- _PROBLEM STATEMENT_
Word for word, write out all the entries below, omitting every picture.

[Start of Attachment]

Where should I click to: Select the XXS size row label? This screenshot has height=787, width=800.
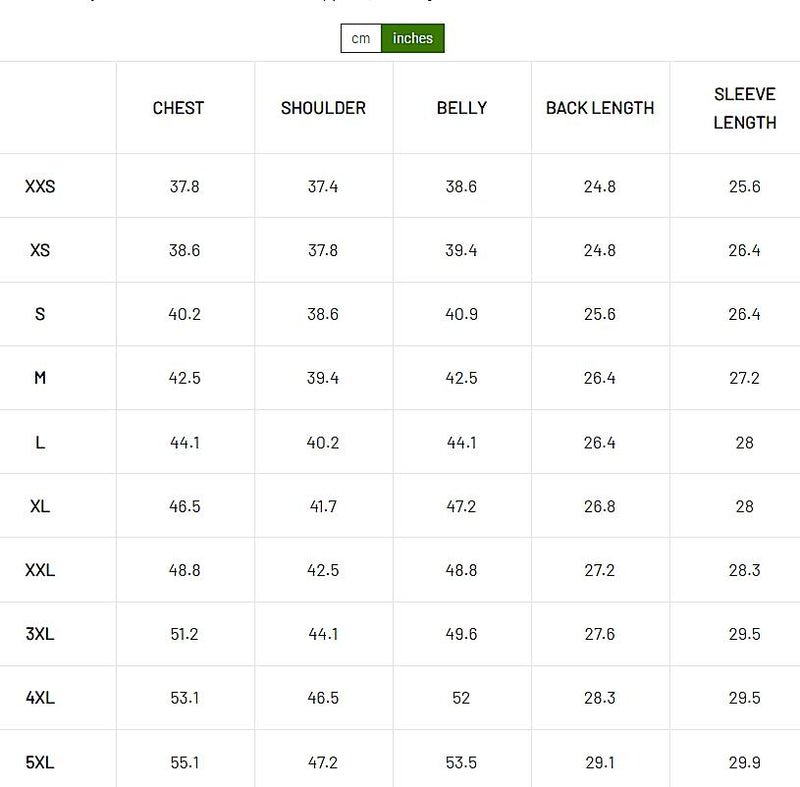pyautogui.click(x=40, y=186)
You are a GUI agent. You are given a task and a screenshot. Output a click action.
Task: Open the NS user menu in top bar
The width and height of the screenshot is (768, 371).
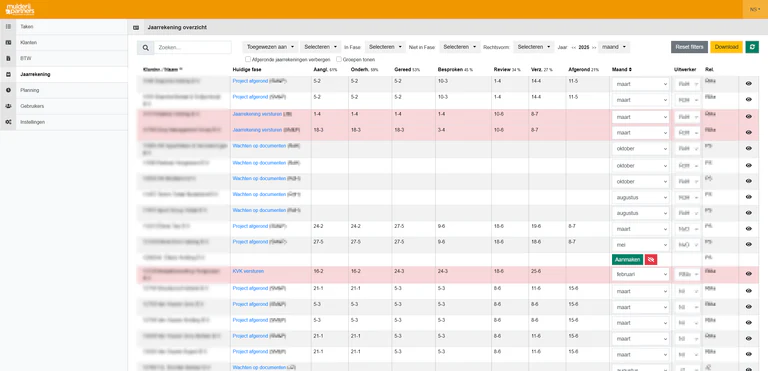[x=755, y=9]

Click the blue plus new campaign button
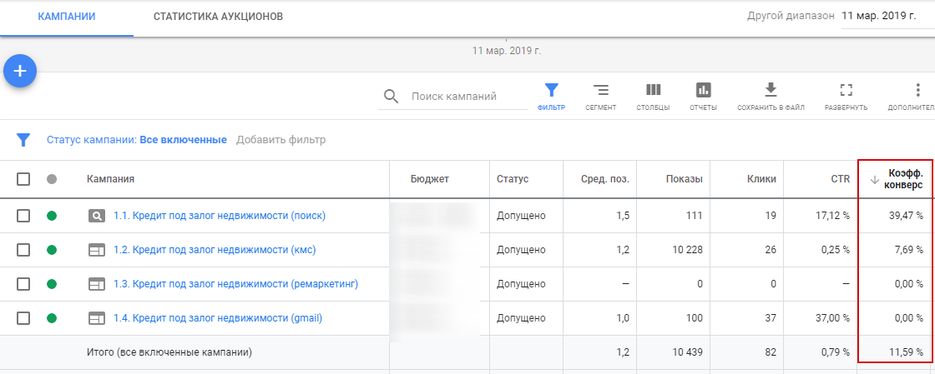tap(20, 72)
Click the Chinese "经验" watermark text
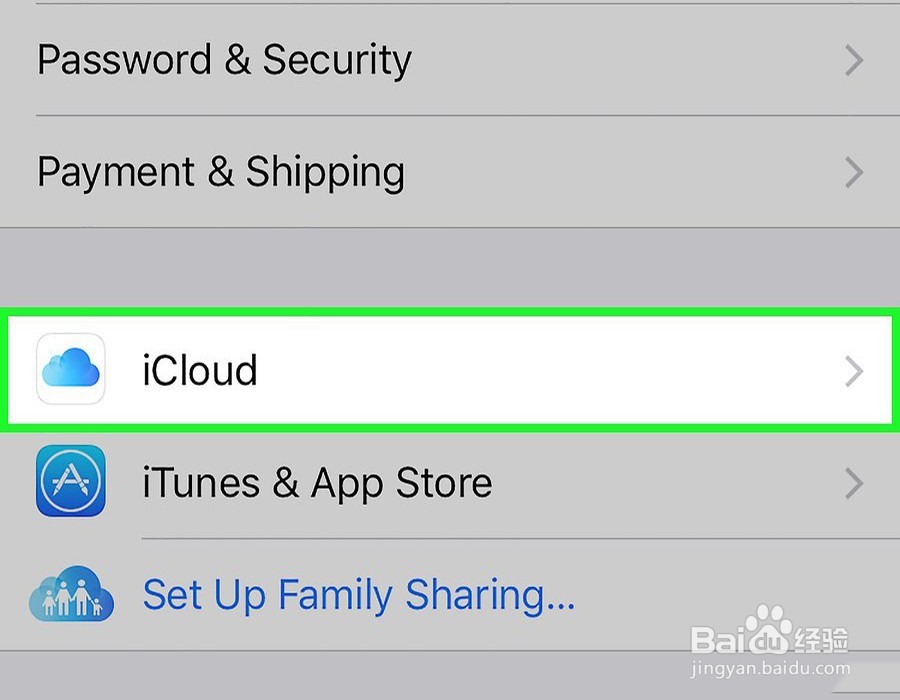The height and width of the screenshot is (700, 900). coord(822,637)
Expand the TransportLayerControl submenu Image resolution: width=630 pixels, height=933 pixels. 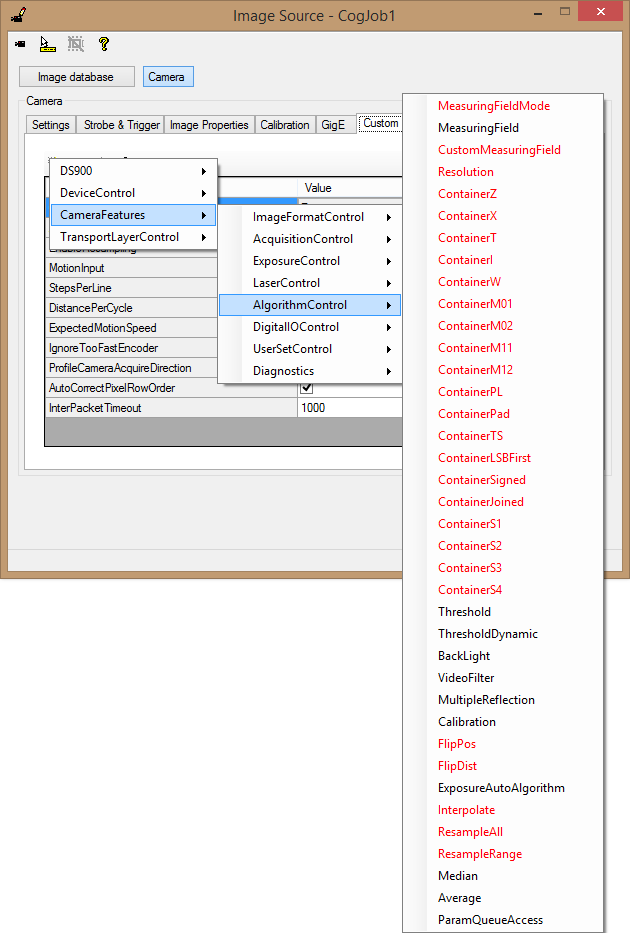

[End of Attachment]

- _FINAL ANSWER_
Where should I click to: Select the XXS size row label? This screenshot has height=787, width=800.
pyautogui.click(x=40, y=186)
You are a GUI agent. You are given a task and a screenshot. Output a click action.
Task: Open the NS user menu in top bar
The width and height of the screenshot is (768, 371).
[x=755, y=9]

Click the blue plus new campaign button
tap(20, 72)
Click the Chinese "经验" watermark text
The height and width of the screenshot is (700, 900). coord(822,637)
Expand the TransportLayerControl submenu Image resolution: width=630 pixels, height=933 pixels. 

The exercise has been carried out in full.